The results presented above provide a comprehensive view of the ongoing global transformation toward green hydrogen. While the momentum is undeniable—with exponential growth in electrolyzer deployment, sharply falling LCOH, and rising policy commitments—the pathway to widespread adoption is fraught with multifaceted challenges. In this discussion, we synthesize the implications of current progress, identify existing bottlenecks, and outline the structural changes needed to support a sustained green hydrogen economy.
4.1 Economic Viability and Market Signals The projected decline in LCOH to below $2/kg by 2030 in favorable regions is a major achievement. However, this progress is highly region-specific and dependent on large-scale deployment of renewables, which may not be universally accessible [76]. For instance, land-constrained or cloudy nations may struggle to achieve low-cost production.
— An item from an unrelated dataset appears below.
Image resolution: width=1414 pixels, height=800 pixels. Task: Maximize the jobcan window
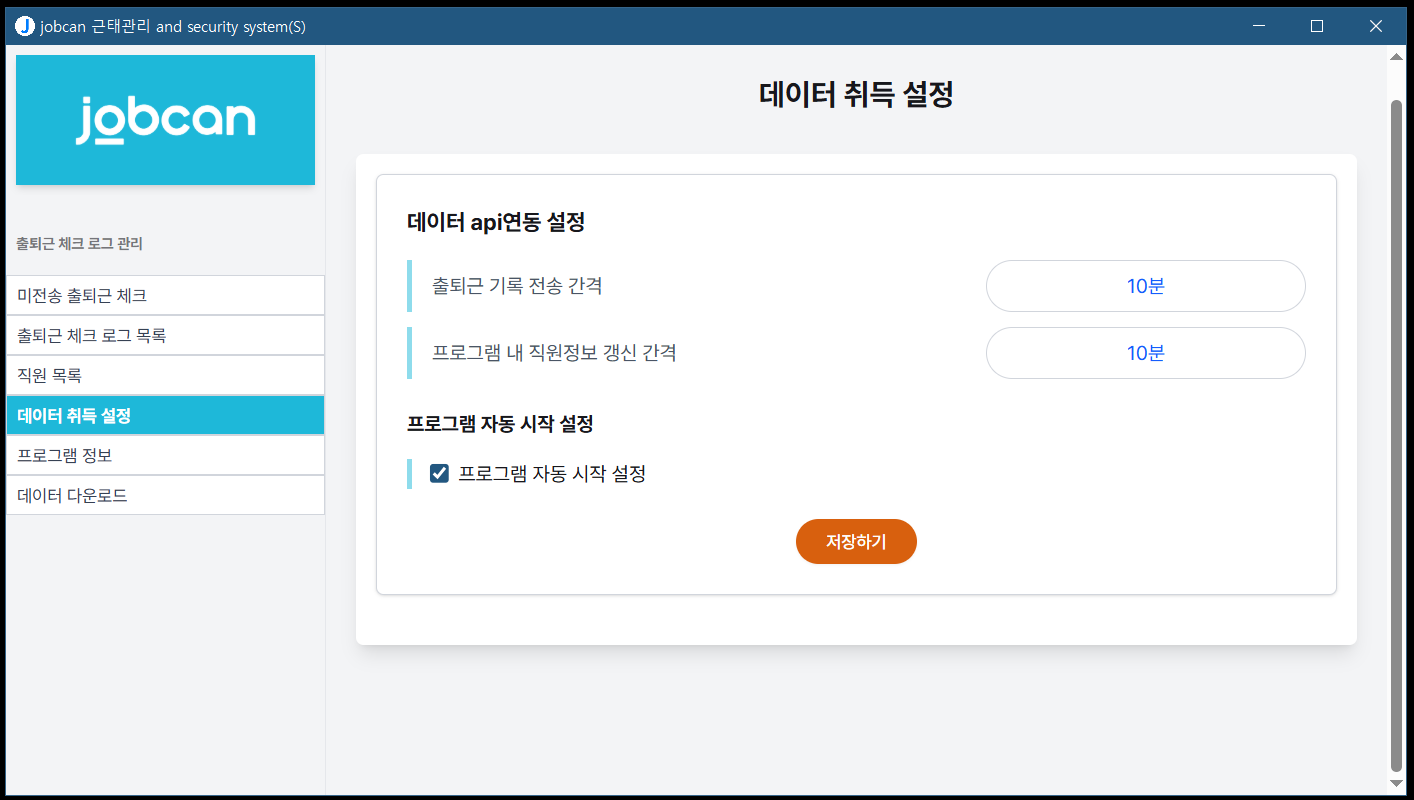pos(1317,26)
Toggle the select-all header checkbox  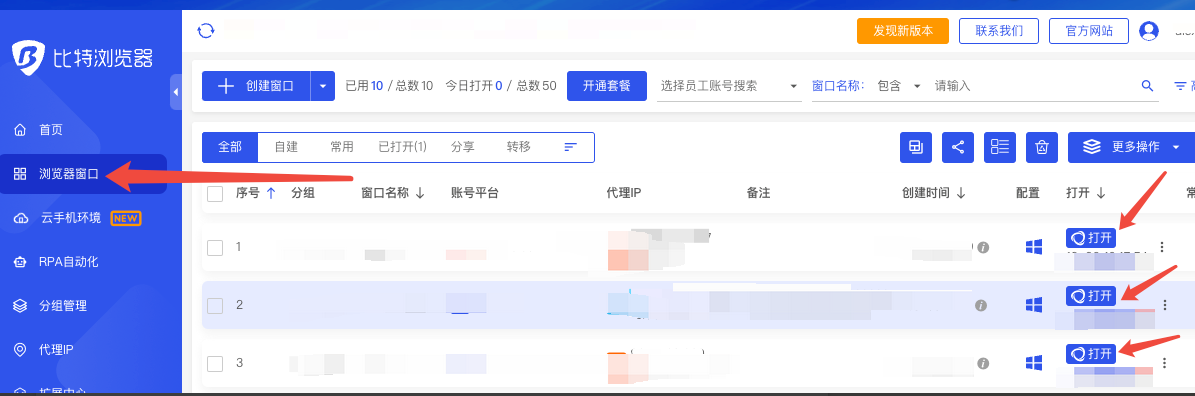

Furthermore, cost parity with grey hydrogen is contingent upon effective carbon pricing, green subsidies, or blending mandates—none of which are globally uniform [77]. In markets lacking carbon regulations, grey hydrogen will continue to dominate unless green hydrogen is incentivized. Thus, predictable and long-term policy frameworks are essential to reduce investor risk and accelerate deployment. Instruments such as Contracts for Difference (CfDs), production tax credits, and carbon border adjustments have shown promise in the EU and the U.S., but global harmonization is still lacking [78]. Moreover, the volatility in renewable electricity prices, especially in markets with poor grid integration, can increase the cost of hydrogen unpredictably. Incorporating power purchase agreements (PPAs) and hybrid renewable energy systems may help in stabilizing input energy costs [79].
4.2 Technology Readiness and Manufacturing Scale-Up Although Alkaline and PEM electrolyzers are commercially available, the supply chains for critical components such as membranes, catalysts (e.g., platinum group metals), and balance-of-plant systems remain nascent. Global electrolyzer manufacturing capacity is expected to rise from under 10 GW/year in 2022 to over 100 GW/year by 2030, but even this might not meet the projected demand for hydrogen to achieve net-zero pathways [80]. PEM electrolyzers, while more flexible for renewable integration, rely on iridium—a rare metal with constrained supply and geographically concentrated mining (mostly in South Africa and Russia). R&D in catalyst reduction or substitution is critical to reduce geopolitical risk and cost [81]. Similarly, Solid Oxide Electrolyzer Cells (SOECs), though more efficient at high temperatures, have lower technology readiness levels (TRLs) and high capital intensity [82]. Standardization, modularity, and mass manufacturing are thus critical. Initiatives like the European Electrolyzer Partnership, U.S. DOE's Hydrogen Shot, and China’s green hydrogen gigafactories represent encouraging steps, but technology transfer and global cooperation will be required for balanced growth [83–85].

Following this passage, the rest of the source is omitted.